** ENTRIES PROVIDED follows **

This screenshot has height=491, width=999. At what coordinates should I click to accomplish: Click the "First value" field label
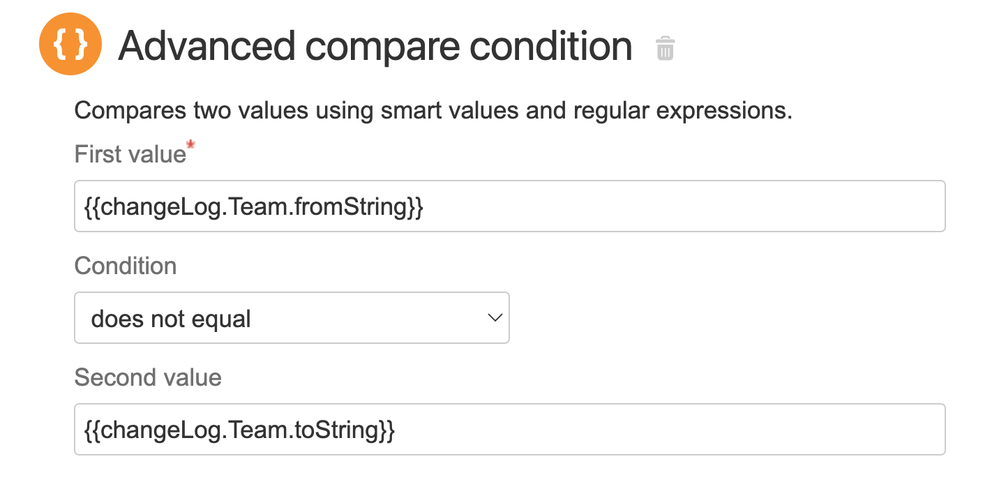pos(130,154)
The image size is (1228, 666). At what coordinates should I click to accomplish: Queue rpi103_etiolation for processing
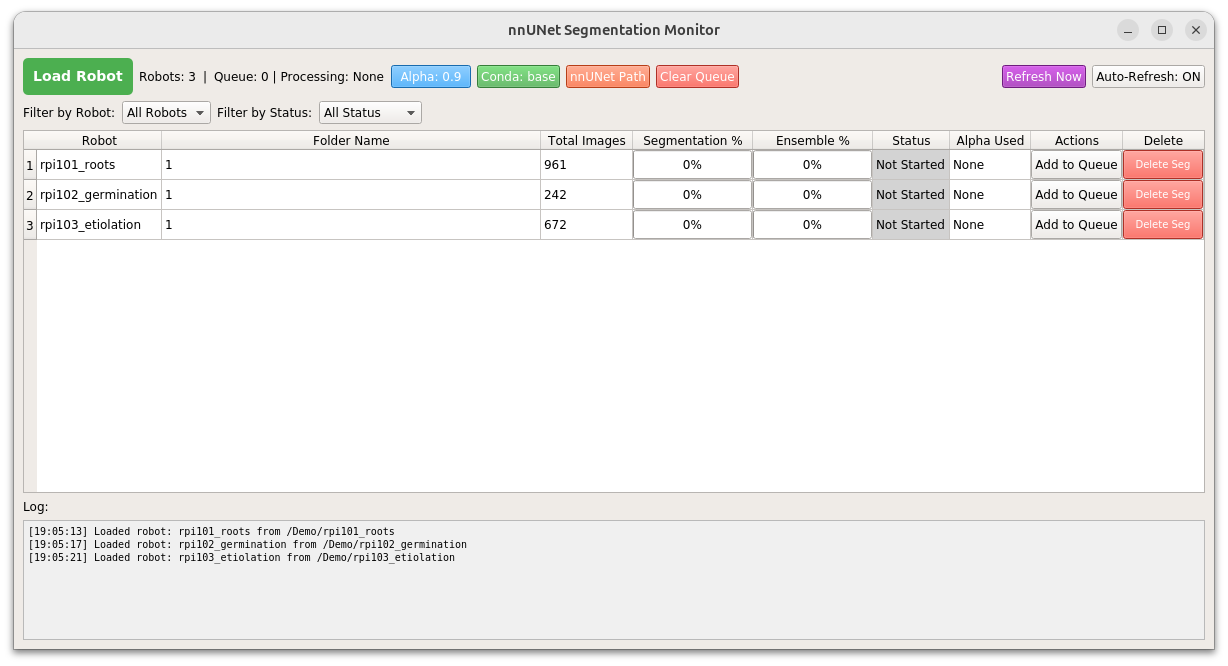pyautogui.click(x=1076, y=224)
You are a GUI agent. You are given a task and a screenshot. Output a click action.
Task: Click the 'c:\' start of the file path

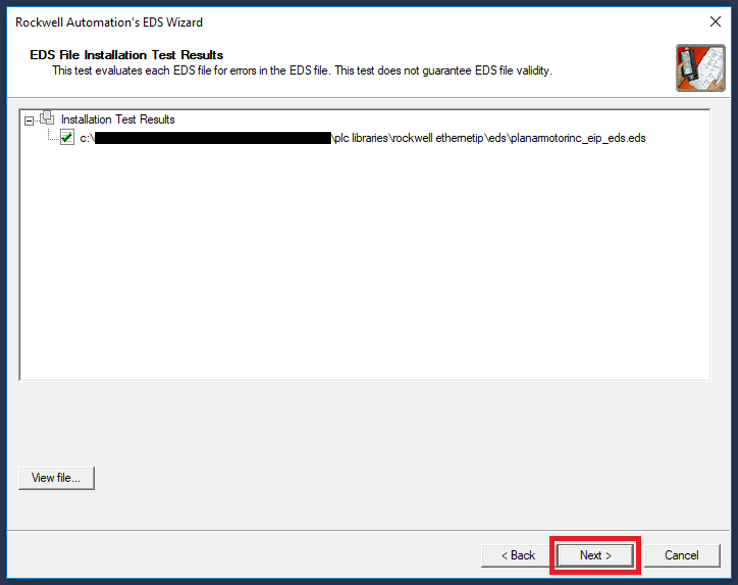pos(86,138)
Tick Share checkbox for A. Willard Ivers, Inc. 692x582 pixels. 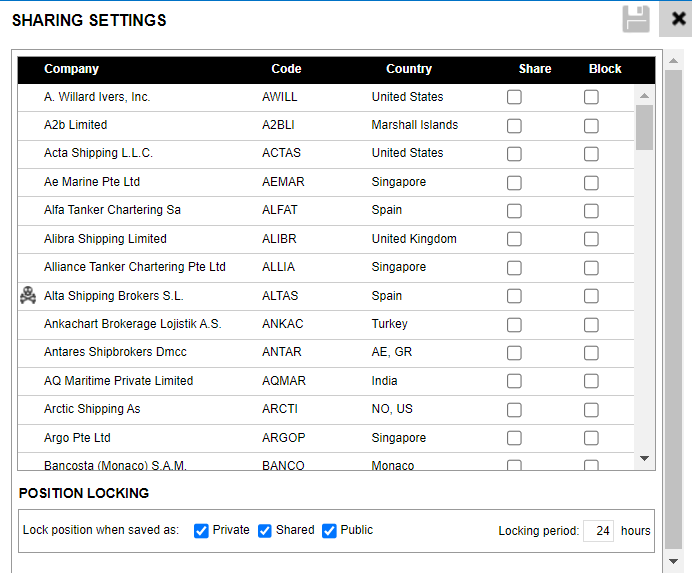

** End of ENTRIES PROVIDED **

YOUR GOAL: Restate each entry exactly, omitting pictures.

RESPONSE TO THIS TASK:
This screenshot has height=491, width=999. At what coordinates should I click to accomplish: Click the "First value" field label
pos(130,154)
The image size is (1228, 666). At what coordinates should I click to accomplish: Queue rpi103_etiolation for processing
pyautogui.click(x=1076, y=224)
You are a GUI agent. You are given a task and a screenshot. Output a click action.
Task: Click the 'c:\' start of the file path

pos(86,138)
Tick Share checkbox for A. Willard Ivers, Inc. 692x582 pixels. 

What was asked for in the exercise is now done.